The term of Diabetes mellitus refers to a group of metabolic diseases in which the blood sugar level remains consistently high. The blood sugar (glucose) is one of the main sources of energy for our body. Whether the patient has type 1 or type 2 diabetes, he/she will face difficulties to maintain the blood glucose level within normal limits, which would lead to chronic hyperglycemia with hypertriglyceridemia and other metabolic and organic disorders.
Other sugar disorders are Prediabetes – a condition when the blood sugar levels are high, but not enough to be diagnosed as diabetes mellitus - and gestational diabetes, which is related with the pregnancy and conclude after child delivery. Some of the clinical manifestations of diabetes include excessive thirstiness, significant hunger, frequent urination, weight loss/gain, easy fatigability, slow-healing wounds and frequent infections.
Treatment include oral hypoglycemic agent and/or injected insulin and to aim an optimal diabetes control patients are encouraged to know as much as possible about this disease, so they might be able to monitor and manage their condition on their own. Special attention should be brought to healthy diet with carbohydrate intake from whole grains, vegetables, fruits, and legumes, and an emphasis on foods higher in fiber and lower in glycemic load. Patients are also recommended to avoid sugar-sweetened beverages.

▶ [Source data]
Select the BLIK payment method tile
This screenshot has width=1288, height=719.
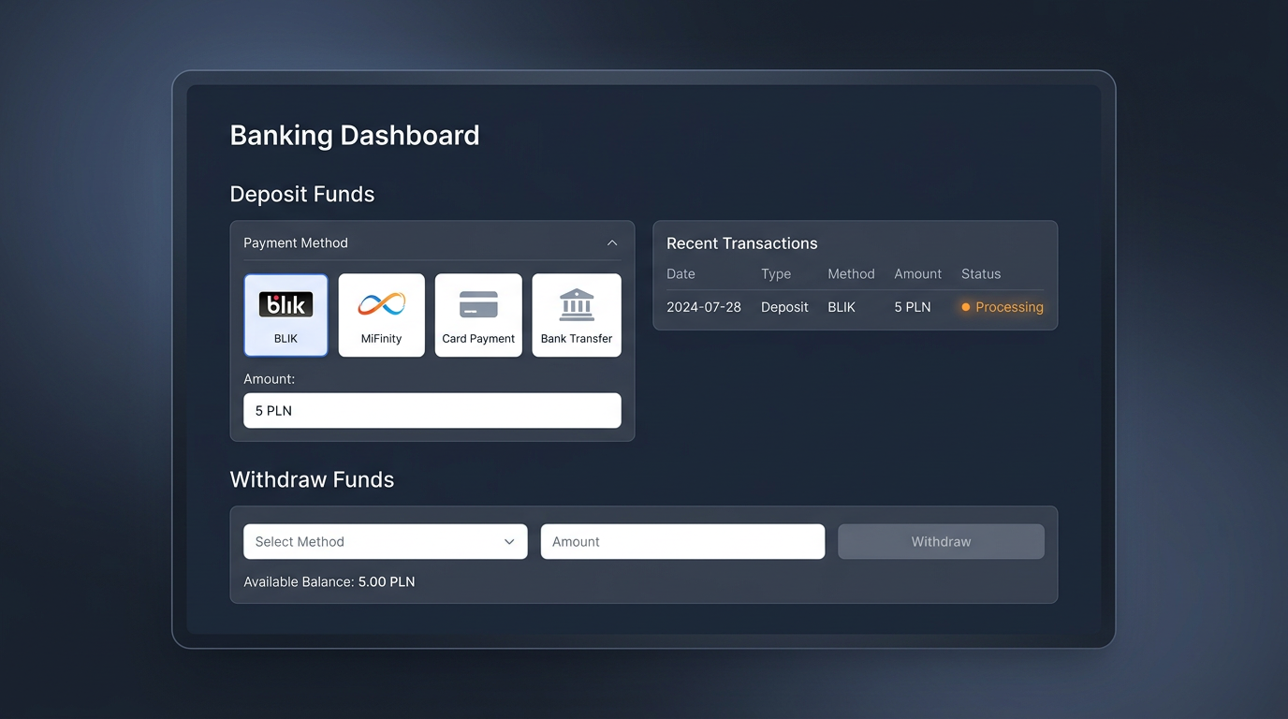[x=285, y=315]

▶ [What you need to do] Copy out the full text on diabetes mellitus above, word for word.

▶ [Task answer]
The term of Diabetes mellitus refers to a group of metabolic diseases in which the blood sugar level remains consistently high. The blood sugar (glucose) is one of the main sources of energy for our body. Whether the patient has type 1 or type 2 diabetes, he/she will face difficulties to maintain the blood glucose level within normal limits, which would lead to chronic hyperglycemia with hypertriglyceridemia and other metabolic and organic disorders.
Other sugar disorders are Prediabetes – a condition when the blood sugar levels are high, but not enough to be diagnosed as diabetes mellitus - and gestational diabetes, which is related with the pregnancy and conclude after child delivery. Some of the clinical manifestations of diabetes include excessive thirstiness, significant hunger, frequent urination, weight loss/gain, easy fatigability, slow-healing wounds and frequent infections.
Treatment include oral hypoglycemic agent and/or injected insulin and to aim an optimal diabetes control patients are encouraged to know as much as possible about this disease, so they might be able to monitor and manage their condition on their own. Special attention should be brought to healthy diet with carbohydrate intake from whole grains, vegetables, fruits, and legumes, and an emphasis on foods higher in fiber and lower in glycemic load. Patients are also recommended to avoid sugar-sweetened beverages.